Pour autant, les anti-80 km/h ne décolèrent pas. "Ce n'est que de la com' ! Comment peut-on parler de résultat historique alors qu'on est au même niveau que 2013?", peste le délégué général de l'association 40 millions d'automobilistes, Pierre Chasseray.

"Si cette mesure sauvait 400 vies, on devrait être bien en-dessous du niveau de 2013. On aurait au moins 200 vies épargnées. Or, on est au même score qu'il y a cinq ans quand les routes étaient à 90 km/h", souligne-t-il.

Malgré ces résultats, l'impopulaire 80 km/h pourrait bien se retrouver amendé pour apaiser la colère des "gilets jaunes". Pour de nombreux observateurs, cette mesure a constitué un élément précurseur de la crise sans précédent qui secoue le pays depuis mi-novembre.

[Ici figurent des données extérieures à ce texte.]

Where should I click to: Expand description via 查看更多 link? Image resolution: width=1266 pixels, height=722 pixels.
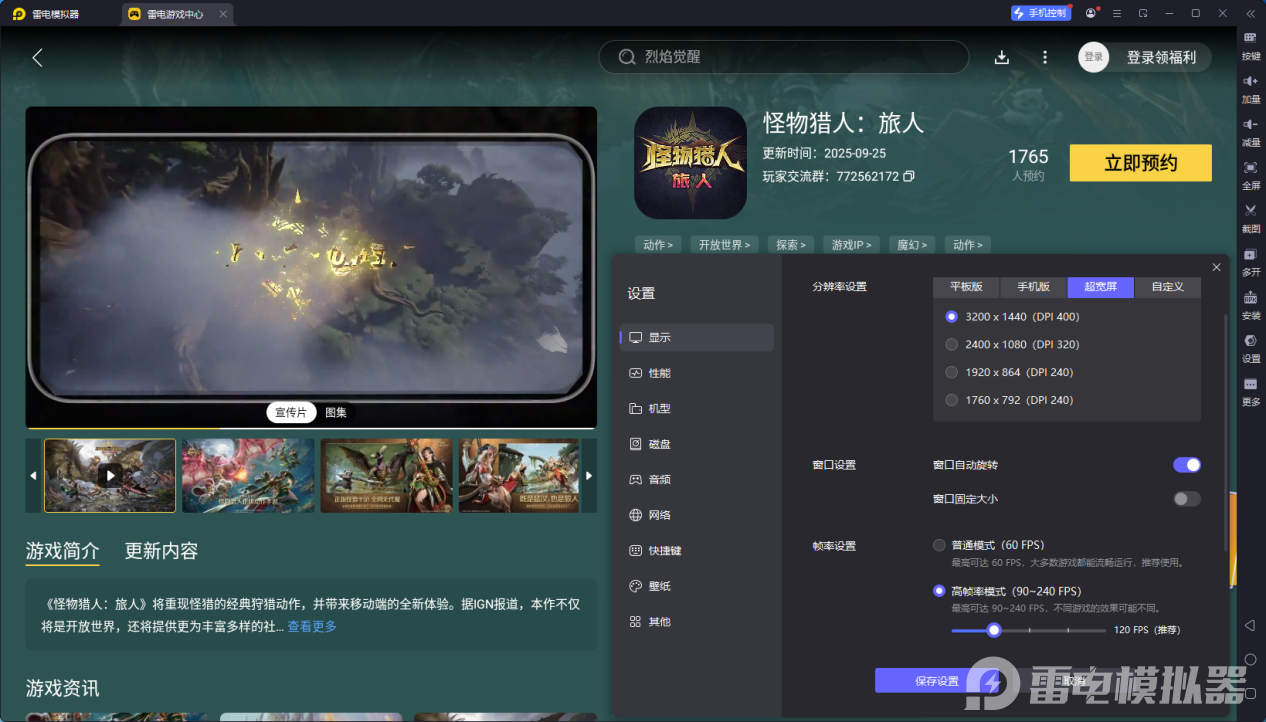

Et Emmanuel Macron -qui n'y a jamais apporté de franc soutien- a déjà esquissé un recul. "Il faut ensemble que l'on trouve une manière plus intelligente de le mettre en œuvre. Il n'y a pas de dogme", avait-il lancé le 15 janvier à 600 maires rassemblés à Grand Bourgtheroulde (Eure).

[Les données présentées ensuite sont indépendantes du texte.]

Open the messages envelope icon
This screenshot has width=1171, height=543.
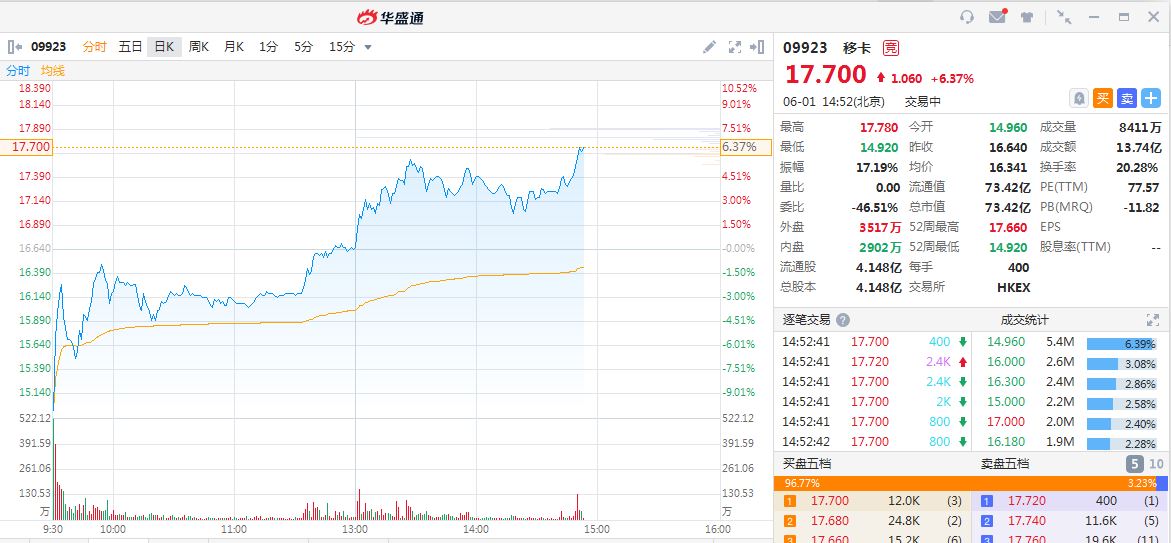click(x=997, y=17)
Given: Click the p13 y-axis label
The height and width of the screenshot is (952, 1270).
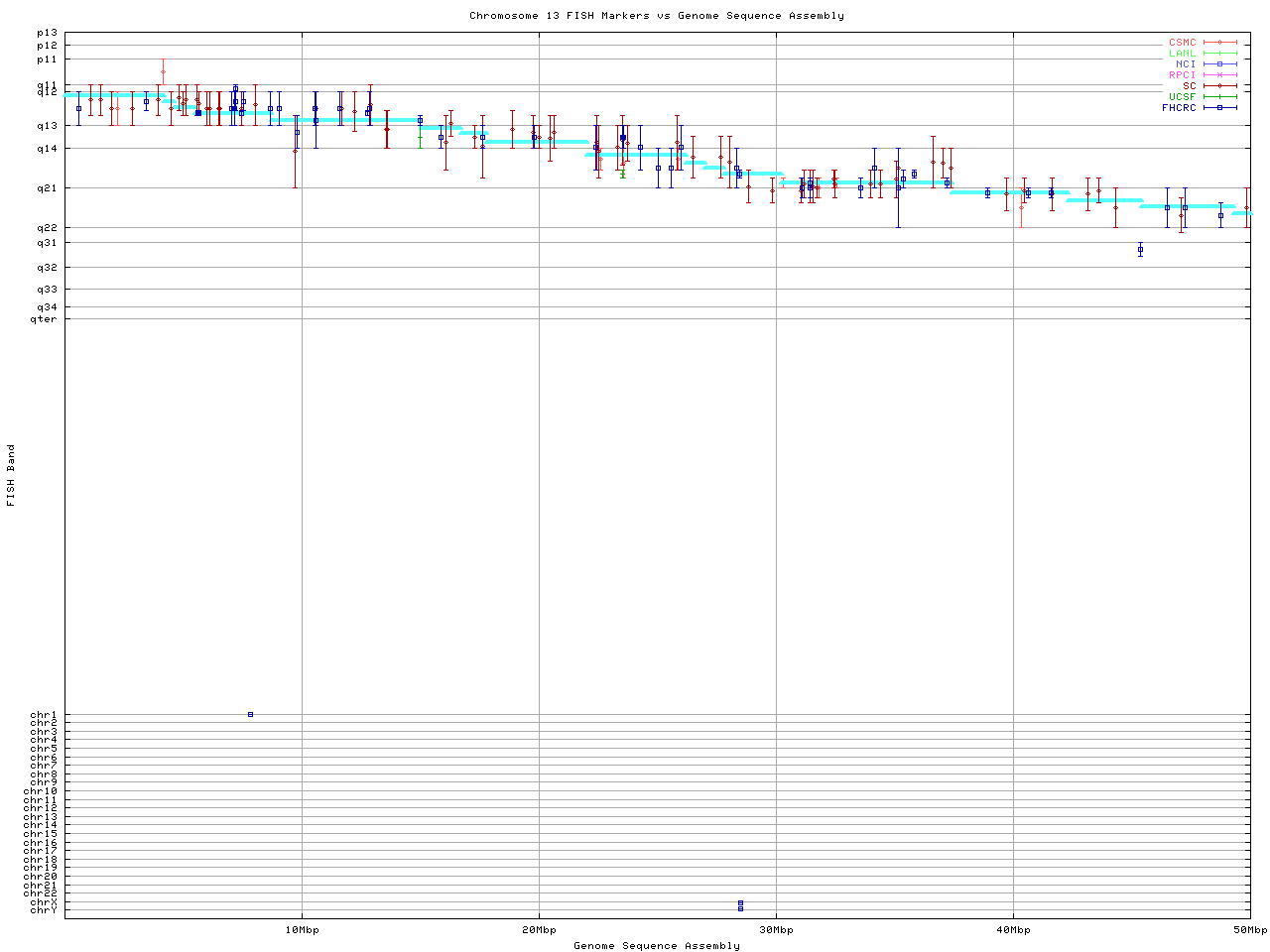Looking at the screenshot, I should [47, 33].
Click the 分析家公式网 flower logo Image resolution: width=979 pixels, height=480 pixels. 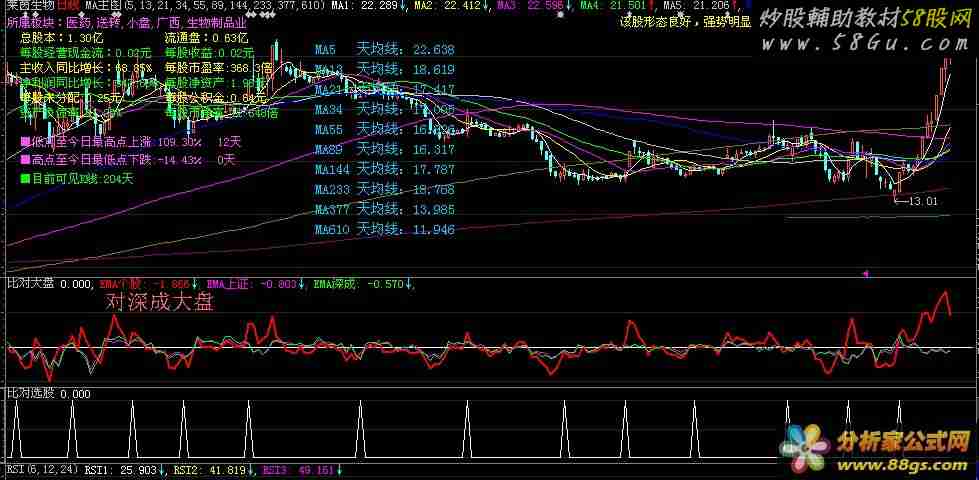tap(808, 444)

"Peut-être que les données qui sont tombées aujourd'hui vont faire varier l'opinion, on verra, et de toute facon on écoutera ce que les Français ont à nous dire sur le sujet", a affirmé le patron des députés LREM Gilles Le Gendre à BFMTV.

L'association Prévention routière a estimé qu'"il est essentiel de laisser le temps (à la mesure) de produire pleinement ses effets".

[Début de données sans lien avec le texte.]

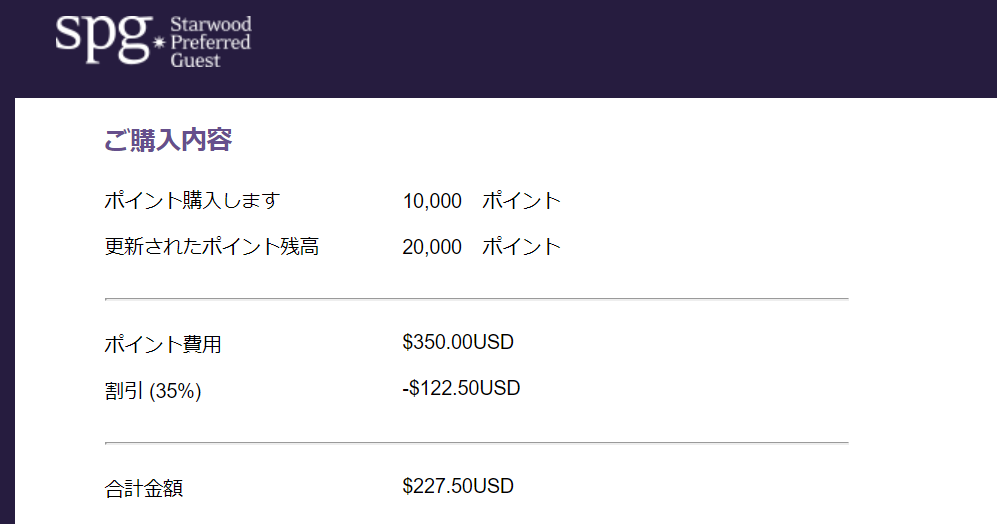Select the 更新されたポイント残高 label
The width and height of the screenshot is (997, 524).
pyautogui.click(x=211, y=246)
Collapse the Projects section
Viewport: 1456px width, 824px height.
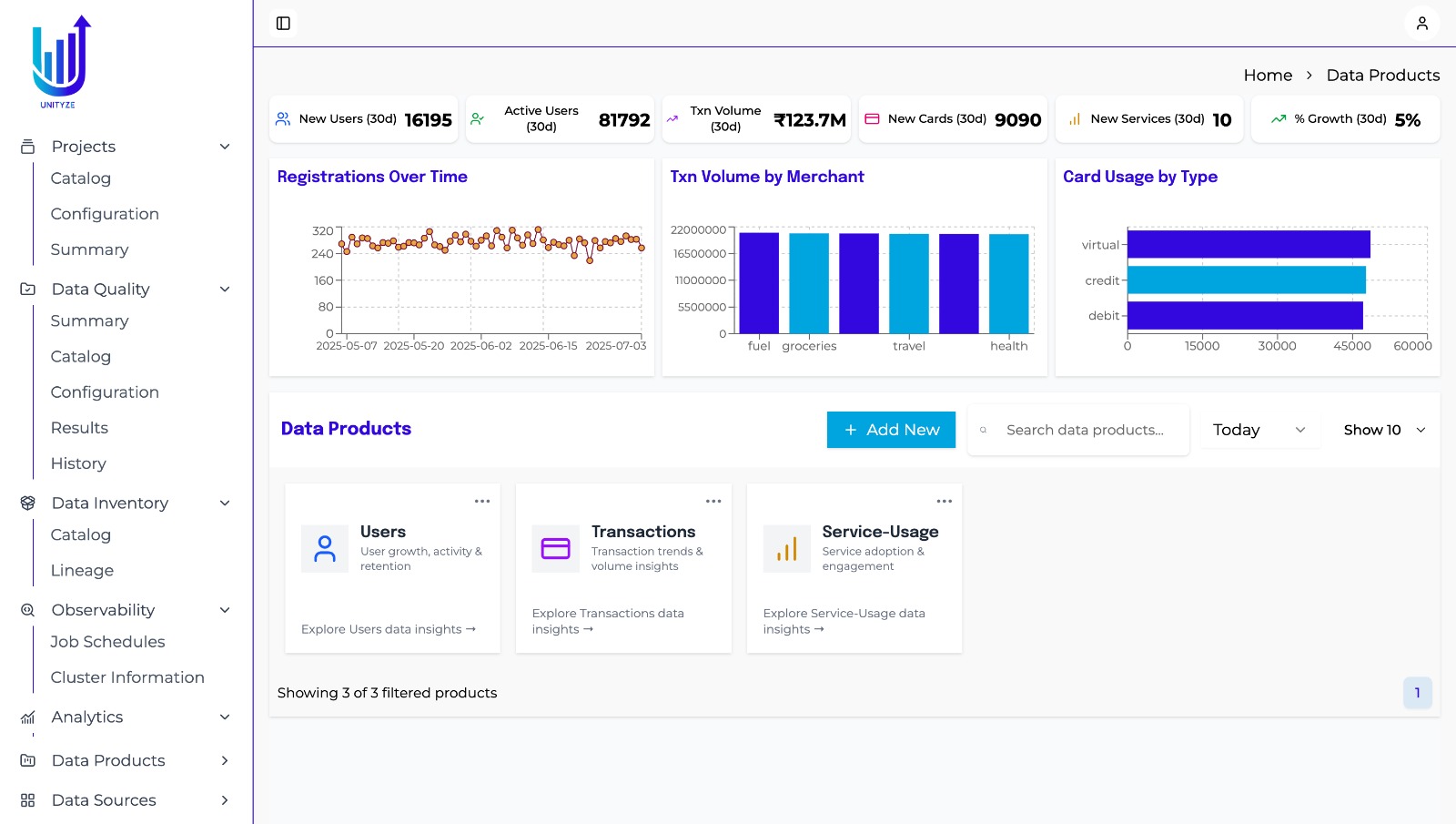tap(225, 147)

Tout en saluant "une journée historique", la présidente de la Ligue contre la violence routière Chantal Perrichon s'est dite opposée à des aménagements locaux qui marqueraient "un retour à la féodalité, avec des barons qui avaient le droit de vie ou de mort sur les serfs". "Face aux chiffres, qui aura l'impudeur de repasser aux 90 km/h?"